The U.S. House of Representatives and the Senate have been tangling over the alternative minimum tax, which threatens to ensnare even more taxpayers because the 1969 requirement wasn't indexed for inflation. The Senate earlier this month approved a $51 billion cut to the AMT, after Democrats acquiesced to Republican demands to abandon pay-as-you go rules.

But the fiscally conservative House Blue Dog coalition has protested by voting against adjourning for the year. Amid the renewed discord, Reid, D-Nev., yielded and promised another vote.

"As I was walking out of my last meeting, I asked floor staff to come up with a consent to allow a vote on the bill that has already been defeated," Reid told reporters.

"We'll take it up again," he said. "That would be a fully paid-for AMT."

Earlier in December, Senate Republicans held ranks in December to block legislation that would have paid for an AMT fix. The Senate then passed another version that doesn't offset costs and on Monday sent it to the House, trying to force the chamber to accept the measure. That riled the fiscally conservative Democrats, who earlier on Tuesday were threatening to go home without patching up the AMT.
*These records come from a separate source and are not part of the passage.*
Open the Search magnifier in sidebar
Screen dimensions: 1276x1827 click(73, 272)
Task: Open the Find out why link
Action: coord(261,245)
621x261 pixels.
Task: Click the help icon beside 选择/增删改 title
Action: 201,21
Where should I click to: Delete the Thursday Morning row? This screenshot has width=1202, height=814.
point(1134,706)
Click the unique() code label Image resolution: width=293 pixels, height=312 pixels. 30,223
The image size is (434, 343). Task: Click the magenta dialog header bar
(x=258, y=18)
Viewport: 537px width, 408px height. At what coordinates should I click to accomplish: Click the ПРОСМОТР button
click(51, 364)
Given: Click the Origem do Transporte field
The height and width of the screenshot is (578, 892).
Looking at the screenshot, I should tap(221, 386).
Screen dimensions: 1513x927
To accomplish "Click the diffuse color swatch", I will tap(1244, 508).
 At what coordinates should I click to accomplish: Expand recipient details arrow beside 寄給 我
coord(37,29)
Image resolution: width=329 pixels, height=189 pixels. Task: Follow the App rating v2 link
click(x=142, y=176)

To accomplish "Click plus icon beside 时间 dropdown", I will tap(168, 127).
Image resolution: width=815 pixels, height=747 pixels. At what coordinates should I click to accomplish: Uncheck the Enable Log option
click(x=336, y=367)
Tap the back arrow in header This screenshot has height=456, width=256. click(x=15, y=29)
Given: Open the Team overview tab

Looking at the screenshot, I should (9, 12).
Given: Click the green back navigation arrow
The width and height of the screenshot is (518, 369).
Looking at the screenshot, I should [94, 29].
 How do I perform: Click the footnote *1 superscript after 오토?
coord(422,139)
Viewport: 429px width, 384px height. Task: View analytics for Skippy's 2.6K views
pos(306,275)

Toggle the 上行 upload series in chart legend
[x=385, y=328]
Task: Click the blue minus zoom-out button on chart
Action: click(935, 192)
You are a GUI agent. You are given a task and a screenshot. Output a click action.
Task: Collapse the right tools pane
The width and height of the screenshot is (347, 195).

"We may not get a fix," said Rep. John Tanner, D-Tenn., a founding member of the coalition. "I think we can convince the American people that the reason we didn't get a fix is because of the unreasonable and obstinate position" of Republicans and the White House.

The alternative minimum tax was created in 1969 to make sure that the wealthiest taxpayers paid at least a minimum of taxes. But because the AMT wasn't indexed for inflation and because regular income-tax rates have been cut so much in recent years, the number of taxpayers subject to the AMT has grown substantially.

Congress has enacted a series of AMT patches since 2001 to prevent millions of upper-middle and upper-income families from entering the AMT rolls. Extra taxes imposed by the AMT, compared with the regular income tax, average around $2,000 a year, according to Congress's tax-writing committees.